### Task brief
Return each line of the records below that contains the word "computer".

(Collected data entries)
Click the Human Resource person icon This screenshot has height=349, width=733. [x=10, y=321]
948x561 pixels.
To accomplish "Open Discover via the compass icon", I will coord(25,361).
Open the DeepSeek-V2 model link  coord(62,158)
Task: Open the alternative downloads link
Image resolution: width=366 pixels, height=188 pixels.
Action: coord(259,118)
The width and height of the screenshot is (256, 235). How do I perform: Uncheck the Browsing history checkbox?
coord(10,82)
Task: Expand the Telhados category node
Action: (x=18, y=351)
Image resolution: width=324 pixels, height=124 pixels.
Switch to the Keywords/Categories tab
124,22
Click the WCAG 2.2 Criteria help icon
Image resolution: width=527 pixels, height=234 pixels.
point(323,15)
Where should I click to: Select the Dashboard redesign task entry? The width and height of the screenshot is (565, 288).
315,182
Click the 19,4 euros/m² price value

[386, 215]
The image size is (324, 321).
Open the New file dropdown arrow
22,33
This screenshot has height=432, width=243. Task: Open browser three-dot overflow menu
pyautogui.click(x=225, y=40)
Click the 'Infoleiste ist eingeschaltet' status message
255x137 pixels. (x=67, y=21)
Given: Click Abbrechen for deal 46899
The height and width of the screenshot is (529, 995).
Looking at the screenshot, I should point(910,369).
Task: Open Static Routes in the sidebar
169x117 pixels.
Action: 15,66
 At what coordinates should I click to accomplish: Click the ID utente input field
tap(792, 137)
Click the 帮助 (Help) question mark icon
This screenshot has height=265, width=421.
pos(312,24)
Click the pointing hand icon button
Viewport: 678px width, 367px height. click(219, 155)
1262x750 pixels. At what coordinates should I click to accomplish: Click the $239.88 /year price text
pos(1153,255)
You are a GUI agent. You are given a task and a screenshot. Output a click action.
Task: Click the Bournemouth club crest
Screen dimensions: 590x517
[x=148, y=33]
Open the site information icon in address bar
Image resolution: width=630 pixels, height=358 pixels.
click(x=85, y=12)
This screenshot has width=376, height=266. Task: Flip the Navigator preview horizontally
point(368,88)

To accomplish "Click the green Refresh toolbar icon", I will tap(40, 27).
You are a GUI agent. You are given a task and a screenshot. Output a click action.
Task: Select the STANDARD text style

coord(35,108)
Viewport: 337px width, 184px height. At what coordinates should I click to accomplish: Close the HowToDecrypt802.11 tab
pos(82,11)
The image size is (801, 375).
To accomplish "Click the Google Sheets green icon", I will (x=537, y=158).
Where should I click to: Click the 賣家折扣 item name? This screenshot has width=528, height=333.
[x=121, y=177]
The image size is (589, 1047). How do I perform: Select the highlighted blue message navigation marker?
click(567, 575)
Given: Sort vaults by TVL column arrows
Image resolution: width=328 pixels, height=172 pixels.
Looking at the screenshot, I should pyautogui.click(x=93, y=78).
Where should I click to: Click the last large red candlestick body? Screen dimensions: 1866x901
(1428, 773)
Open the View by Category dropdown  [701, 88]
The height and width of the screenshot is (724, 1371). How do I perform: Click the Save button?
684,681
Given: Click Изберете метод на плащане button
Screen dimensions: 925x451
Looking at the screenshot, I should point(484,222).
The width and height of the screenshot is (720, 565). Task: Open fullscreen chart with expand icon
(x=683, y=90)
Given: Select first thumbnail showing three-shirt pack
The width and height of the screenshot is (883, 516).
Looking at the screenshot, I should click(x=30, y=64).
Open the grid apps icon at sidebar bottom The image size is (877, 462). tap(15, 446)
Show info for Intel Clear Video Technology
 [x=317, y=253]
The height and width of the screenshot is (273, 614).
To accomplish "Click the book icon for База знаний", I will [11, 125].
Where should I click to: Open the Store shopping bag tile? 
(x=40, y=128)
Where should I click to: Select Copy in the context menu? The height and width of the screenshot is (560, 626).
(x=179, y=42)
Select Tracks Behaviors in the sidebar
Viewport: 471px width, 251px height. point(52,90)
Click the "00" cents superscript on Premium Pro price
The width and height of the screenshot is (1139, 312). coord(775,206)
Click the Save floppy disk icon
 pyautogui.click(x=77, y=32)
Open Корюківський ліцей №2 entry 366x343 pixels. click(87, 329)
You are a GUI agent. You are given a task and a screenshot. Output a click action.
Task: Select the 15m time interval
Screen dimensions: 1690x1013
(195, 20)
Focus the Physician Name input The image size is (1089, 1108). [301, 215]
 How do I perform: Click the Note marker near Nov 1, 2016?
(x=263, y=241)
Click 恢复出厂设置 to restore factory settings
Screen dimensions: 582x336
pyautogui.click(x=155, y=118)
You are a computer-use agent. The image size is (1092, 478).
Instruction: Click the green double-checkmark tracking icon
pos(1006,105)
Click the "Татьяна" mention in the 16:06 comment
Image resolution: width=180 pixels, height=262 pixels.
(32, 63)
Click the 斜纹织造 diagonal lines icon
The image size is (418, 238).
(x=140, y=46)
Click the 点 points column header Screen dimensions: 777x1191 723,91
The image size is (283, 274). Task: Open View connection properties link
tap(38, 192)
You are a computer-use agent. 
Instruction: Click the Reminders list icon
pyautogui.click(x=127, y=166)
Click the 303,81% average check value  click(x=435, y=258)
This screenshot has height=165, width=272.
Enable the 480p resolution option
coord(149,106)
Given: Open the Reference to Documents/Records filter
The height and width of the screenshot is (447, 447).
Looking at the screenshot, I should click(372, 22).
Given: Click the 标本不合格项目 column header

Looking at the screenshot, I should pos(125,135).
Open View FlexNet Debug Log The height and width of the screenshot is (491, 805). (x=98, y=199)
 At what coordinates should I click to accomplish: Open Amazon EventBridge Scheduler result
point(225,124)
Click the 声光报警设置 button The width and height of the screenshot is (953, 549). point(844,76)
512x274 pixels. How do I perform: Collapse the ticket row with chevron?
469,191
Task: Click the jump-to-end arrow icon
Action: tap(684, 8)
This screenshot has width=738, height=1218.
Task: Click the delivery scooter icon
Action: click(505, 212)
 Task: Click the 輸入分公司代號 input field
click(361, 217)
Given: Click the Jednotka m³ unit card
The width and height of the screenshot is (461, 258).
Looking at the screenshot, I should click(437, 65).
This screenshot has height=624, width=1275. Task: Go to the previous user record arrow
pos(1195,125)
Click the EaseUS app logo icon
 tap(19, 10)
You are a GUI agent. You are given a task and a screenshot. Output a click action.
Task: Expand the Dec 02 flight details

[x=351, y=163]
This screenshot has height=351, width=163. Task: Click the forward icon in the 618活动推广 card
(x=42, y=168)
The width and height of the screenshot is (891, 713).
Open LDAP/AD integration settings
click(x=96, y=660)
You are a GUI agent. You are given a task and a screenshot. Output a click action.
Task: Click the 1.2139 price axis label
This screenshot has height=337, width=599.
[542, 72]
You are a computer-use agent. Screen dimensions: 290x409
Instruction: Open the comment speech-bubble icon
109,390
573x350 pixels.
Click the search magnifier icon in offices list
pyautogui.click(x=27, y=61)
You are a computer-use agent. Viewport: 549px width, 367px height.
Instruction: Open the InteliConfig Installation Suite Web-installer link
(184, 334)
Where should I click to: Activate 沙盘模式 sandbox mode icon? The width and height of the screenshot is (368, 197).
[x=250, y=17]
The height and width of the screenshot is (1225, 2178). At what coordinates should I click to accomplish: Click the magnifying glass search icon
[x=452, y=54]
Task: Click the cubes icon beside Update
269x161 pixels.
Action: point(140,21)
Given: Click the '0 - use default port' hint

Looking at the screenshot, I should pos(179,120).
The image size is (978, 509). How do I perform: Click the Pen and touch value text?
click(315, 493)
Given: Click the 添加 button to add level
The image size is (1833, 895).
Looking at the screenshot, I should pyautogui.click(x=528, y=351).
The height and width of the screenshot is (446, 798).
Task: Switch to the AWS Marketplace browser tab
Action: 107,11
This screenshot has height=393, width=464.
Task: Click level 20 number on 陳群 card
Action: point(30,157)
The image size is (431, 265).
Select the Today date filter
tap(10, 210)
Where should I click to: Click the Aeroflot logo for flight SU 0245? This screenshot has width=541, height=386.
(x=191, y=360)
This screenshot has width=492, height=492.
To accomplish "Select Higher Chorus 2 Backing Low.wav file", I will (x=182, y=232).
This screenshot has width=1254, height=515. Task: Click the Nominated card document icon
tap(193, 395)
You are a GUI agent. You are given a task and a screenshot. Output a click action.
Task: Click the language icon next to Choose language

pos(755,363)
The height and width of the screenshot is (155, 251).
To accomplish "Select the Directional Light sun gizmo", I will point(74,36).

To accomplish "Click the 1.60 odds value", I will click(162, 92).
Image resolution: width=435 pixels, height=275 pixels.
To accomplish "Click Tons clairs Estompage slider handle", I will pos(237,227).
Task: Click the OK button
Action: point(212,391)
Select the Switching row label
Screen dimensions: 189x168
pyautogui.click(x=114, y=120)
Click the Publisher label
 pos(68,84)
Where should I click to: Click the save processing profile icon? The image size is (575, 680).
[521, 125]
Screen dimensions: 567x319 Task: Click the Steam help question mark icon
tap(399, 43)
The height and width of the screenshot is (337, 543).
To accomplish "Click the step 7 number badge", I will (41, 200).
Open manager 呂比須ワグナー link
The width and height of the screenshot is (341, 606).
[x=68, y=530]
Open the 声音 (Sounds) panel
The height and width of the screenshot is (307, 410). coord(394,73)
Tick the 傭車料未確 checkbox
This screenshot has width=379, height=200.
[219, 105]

### Reply
You are a computer-use agent. The image size is (1092, 478).
You are a computer-use agent. 
You are a computer-use agent. Screen dimensions: 290x409
You are a computer-use agent. Viewport: 549px width, 367px height.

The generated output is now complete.